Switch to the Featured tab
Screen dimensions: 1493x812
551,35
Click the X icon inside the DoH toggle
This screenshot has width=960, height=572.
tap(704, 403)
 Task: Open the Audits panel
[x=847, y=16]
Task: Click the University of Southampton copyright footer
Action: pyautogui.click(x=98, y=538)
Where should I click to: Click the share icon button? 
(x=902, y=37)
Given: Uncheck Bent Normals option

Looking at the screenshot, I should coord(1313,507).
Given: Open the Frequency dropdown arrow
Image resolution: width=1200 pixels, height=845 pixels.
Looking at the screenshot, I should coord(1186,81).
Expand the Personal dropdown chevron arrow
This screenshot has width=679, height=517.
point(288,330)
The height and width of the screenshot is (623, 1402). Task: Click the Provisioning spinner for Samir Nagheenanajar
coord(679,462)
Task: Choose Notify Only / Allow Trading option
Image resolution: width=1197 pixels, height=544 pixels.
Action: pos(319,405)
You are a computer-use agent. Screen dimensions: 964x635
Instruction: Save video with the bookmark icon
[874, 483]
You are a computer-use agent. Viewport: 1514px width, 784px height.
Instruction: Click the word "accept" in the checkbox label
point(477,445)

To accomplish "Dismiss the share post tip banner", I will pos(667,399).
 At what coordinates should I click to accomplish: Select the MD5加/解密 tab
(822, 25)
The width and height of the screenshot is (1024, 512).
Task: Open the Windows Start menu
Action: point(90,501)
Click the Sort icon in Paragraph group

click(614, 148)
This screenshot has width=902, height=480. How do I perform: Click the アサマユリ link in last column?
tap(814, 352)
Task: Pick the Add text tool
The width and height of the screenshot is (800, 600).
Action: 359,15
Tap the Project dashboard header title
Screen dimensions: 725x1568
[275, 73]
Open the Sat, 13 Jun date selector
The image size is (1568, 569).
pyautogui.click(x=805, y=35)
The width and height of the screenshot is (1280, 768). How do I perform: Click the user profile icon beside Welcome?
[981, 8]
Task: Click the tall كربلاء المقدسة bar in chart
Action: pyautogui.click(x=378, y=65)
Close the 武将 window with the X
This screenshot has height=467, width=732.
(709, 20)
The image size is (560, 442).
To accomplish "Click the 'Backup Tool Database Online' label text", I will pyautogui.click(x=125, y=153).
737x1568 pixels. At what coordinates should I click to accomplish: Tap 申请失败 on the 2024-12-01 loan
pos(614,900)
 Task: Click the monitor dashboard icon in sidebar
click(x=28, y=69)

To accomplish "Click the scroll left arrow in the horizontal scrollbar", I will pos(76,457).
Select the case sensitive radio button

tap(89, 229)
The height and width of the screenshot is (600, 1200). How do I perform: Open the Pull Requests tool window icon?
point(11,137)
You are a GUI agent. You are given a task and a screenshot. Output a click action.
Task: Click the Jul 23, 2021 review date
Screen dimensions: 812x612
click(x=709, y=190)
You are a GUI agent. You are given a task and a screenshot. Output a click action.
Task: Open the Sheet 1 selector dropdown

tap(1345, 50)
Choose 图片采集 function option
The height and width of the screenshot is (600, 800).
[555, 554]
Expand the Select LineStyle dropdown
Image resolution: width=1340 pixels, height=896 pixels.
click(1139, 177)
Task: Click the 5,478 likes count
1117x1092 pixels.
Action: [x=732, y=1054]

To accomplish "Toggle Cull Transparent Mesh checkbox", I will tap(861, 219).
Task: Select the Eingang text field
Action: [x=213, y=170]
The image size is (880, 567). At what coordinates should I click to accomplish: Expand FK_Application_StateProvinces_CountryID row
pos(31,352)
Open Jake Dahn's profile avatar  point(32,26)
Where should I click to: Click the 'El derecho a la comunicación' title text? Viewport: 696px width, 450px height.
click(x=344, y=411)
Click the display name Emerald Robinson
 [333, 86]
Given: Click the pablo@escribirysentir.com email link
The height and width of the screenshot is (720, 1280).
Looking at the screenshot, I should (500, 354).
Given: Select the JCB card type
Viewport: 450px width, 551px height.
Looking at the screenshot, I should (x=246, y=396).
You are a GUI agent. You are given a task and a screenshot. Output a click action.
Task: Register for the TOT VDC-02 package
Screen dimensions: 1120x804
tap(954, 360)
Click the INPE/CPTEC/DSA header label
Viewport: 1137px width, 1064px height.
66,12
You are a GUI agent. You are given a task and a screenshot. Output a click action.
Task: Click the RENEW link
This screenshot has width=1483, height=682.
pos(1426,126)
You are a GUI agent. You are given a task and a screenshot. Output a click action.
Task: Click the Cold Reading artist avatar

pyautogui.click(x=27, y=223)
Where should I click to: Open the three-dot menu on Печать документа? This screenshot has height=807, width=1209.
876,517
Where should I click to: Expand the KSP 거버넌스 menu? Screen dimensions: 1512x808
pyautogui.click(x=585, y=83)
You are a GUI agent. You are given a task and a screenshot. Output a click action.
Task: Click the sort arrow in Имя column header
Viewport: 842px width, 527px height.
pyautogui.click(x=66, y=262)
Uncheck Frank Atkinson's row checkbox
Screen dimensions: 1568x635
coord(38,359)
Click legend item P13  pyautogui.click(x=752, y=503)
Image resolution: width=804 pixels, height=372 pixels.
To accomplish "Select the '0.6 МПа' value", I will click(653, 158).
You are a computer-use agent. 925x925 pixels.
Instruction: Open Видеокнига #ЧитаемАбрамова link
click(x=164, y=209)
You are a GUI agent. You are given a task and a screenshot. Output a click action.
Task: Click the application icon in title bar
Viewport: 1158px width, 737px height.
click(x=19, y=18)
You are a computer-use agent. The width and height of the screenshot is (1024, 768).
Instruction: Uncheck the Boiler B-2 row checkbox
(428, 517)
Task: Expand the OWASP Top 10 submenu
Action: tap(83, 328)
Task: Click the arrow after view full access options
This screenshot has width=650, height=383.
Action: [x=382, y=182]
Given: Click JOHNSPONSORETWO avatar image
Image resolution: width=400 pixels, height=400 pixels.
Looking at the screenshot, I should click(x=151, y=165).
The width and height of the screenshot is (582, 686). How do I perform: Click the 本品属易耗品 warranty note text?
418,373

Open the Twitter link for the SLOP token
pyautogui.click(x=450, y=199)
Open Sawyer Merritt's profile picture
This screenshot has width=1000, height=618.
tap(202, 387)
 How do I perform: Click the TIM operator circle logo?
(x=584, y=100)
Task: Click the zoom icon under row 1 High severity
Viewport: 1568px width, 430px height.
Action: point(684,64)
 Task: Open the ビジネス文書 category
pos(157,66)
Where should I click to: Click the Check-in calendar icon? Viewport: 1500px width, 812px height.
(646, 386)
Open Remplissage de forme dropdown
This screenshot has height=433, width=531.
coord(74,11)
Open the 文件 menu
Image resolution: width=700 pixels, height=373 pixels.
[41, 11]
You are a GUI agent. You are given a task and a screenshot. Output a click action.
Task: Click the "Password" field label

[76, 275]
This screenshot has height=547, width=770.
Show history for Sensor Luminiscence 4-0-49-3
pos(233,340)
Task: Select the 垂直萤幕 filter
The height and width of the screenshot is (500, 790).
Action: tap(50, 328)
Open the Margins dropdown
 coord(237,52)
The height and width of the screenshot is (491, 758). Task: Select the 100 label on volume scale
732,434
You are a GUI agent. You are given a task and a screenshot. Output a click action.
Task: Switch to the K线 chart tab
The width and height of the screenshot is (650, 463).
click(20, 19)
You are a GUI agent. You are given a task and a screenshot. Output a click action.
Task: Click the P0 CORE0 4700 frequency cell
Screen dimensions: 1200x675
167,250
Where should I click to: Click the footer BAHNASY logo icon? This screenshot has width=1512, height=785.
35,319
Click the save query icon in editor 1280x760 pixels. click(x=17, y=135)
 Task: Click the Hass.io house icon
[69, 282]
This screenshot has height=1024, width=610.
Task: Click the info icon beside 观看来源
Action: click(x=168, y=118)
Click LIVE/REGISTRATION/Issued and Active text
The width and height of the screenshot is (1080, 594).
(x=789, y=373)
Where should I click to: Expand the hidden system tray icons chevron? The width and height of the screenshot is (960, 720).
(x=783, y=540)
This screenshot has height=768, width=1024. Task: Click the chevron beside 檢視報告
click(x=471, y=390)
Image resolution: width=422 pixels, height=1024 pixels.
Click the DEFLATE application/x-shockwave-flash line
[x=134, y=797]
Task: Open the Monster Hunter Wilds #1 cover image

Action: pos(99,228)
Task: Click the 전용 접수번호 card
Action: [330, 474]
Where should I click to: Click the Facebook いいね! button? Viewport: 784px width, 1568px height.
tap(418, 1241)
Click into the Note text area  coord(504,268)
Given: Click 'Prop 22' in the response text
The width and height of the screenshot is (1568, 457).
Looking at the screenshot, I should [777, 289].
____
Task requirements> Gather all lines from the records above in which "date" appears.

Answer to the exercise>
Open the Sat, 13 Jun date selector
Task: Click the Jul 23, 2021 review date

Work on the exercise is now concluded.